That said, I suppose--assuming that the exemption of dcrm records from
automatic de-duping continues--the idea is to establish criteria by which
to exempt a range of non-dcrm records as well. Earlier versions of dcrm
tended to emphasize 1801/"hand-press period" as a cutoff for application of
the special rules (and the consequent finer-grained analysis of supporting
evidence and variation), so it it made sense of a kind to specify that
range. As tempting as it is, however, to limit dcrm to hand-press books
because it is easier to analyze and describe them, I know from considerable
experience that post-1801 books printed from plates, perhaps based on
mechanical composition, are equally and more subtly variable.

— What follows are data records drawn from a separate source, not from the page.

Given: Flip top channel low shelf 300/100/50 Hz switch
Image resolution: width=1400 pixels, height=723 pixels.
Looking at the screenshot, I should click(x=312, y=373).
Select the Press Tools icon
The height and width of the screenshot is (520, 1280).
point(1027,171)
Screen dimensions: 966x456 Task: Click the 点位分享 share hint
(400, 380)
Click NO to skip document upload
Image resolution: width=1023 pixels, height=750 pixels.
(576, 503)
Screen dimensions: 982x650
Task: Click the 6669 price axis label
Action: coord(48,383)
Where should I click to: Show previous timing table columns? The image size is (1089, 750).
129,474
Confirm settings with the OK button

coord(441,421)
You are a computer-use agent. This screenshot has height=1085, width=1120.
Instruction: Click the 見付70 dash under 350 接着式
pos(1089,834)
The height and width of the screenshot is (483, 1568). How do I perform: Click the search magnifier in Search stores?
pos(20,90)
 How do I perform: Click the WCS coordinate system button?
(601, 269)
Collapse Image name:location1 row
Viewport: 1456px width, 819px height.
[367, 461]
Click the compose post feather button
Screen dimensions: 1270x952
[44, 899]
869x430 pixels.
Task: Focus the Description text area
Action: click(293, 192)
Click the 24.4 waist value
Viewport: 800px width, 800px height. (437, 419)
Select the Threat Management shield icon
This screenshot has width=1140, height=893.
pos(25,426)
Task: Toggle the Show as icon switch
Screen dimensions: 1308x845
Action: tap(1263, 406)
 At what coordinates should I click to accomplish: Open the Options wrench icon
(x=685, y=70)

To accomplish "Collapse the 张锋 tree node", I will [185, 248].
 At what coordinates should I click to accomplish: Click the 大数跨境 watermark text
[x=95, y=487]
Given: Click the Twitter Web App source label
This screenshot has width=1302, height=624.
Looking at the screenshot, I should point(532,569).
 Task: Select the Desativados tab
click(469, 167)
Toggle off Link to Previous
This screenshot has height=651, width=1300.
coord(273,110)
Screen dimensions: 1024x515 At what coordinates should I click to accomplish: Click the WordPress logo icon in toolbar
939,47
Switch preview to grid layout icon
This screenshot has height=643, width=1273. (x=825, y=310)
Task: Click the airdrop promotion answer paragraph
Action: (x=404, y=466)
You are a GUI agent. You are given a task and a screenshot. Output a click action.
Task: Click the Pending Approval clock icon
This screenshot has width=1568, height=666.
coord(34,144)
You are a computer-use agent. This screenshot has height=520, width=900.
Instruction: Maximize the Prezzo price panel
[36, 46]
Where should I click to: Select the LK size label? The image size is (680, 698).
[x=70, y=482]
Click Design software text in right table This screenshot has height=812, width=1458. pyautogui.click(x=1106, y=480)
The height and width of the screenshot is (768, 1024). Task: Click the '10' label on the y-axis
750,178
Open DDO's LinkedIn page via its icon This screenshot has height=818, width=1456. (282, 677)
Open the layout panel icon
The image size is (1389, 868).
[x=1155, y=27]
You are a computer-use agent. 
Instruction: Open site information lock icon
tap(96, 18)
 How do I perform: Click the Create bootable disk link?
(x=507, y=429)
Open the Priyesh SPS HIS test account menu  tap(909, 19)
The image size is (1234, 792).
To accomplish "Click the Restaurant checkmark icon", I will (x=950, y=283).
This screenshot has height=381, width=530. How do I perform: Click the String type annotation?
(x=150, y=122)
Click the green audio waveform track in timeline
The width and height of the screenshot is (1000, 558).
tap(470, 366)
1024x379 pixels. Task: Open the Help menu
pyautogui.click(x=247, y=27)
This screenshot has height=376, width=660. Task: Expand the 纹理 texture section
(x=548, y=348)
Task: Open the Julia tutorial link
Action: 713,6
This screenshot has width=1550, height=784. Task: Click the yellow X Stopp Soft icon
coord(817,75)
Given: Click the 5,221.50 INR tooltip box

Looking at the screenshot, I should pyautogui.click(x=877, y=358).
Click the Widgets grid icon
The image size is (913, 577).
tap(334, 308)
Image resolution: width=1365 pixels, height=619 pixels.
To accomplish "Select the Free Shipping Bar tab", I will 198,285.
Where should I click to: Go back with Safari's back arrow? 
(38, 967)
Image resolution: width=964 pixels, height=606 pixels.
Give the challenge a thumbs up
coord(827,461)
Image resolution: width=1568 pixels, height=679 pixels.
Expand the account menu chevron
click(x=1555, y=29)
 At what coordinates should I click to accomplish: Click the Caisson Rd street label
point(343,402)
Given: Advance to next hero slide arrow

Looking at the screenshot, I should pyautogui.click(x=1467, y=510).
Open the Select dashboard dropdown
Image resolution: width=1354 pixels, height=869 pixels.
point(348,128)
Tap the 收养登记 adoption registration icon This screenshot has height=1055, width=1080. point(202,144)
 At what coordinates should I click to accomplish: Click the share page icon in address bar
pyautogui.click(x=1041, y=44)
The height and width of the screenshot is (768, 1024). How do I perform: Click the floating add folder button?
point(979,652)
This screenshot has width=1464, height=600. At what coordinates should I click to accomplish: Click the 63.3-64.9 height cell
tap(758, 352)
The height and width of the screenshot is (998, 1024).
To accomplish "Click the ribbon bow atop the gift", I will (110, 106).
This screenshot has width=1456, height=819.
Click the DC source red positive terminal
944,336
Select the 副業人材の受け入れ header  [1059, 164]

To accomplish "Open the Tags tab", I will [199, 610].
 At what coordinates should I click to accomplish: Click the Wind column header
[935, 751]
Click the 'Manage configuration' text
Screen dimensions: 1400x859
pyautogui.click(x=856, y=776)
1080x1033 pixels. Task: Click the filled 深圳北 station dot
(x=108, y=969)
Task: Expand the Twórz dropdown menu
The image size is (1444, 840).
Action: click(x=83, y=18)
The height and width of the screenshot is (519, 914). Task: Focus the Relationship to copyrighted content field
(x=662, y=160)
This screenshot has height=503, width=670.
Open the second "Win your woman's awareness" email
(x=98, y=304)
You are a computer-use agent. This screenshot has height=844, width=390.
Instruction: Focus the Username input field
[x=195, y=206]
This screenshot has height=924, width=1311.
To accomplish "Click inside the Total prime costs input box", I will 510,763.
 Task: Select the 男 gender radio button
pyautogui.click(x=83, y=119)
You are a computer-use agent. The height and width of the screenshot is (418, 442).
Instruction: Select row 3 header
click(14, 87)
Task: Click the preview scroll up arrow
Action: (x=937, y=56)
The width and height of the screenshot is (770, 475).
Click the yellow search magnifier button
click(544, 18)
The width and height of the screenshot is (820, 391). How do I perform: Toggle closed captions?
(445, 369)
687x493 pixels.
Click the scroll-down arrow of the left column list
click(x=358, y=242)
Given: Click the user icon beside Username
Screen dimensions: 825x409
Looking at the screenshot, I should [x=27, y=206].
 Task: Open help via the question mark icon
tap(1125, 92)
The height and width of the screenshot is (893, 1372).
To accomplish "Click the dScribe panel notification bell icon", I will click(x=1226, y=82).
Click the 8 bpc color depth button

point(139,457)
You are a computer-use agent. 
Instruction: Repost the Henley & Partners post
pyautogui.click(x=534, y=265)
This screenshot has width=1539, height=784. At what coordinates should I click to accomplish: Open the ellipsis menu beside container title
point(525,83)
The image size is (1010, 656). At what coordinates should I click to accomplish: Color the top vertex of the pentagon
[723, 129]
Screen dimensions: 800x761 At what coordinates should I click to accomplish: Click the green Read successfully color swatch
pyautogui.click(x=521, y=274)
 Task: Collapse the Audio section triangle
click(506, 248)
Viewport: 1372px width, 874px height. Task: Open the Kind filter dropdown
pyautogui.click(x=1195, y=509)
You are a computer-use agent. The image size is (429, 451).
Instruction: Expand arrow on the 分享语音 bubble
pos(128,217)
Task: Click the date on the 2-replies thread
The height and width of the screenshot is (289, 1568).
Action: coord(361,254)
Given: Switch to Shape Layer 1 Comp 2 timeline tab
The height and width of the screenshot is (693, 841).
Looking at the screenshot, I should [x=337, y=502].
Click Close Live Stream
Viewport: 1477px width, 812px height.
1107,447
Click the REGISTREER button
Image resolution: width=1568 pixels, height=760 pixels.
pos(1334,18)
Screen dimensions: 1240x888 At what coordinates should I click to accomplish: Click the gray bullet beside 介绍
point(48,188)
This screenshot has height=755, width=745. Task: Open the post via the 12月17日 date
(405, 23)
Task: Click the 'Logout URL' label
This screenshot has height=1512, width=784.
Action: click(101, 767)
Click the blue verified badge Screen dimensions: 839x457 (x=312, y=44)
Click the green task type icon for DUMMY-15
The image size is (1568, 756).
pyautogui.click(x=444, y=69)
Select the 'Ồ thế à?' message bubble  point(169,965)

The whole body of pre-1801 works forms, I presume, a relatively small
percentage of the material represented in the database, though the mass of
duplicate records generated by uploading of incommensurably cataloged
material is considerable. The problem is not so much the conflation of
different manifestations indifferently described, as it is the loss of
information that takes place when merged records are expunged, which
precludes conscious and focused comparison--by catalogers well versed in
the vagaries of legacy and minimal cataloging--as a check on de-duping
errors.



I would be dismayed to see an irreversible process applied to an even
greater range of materials than before. IRs being a lost cause, this would
be mitigated to some extent if records represented in 019 fields could be
preserved for inspection (beyond the current brief grace period) in such a
way as not to impede the operations of the WorldCat as a whole. But as
Francis Lapka pointed out, the regression of the date cutoff does seem to
be a retraction, not an expansion, of safeguards.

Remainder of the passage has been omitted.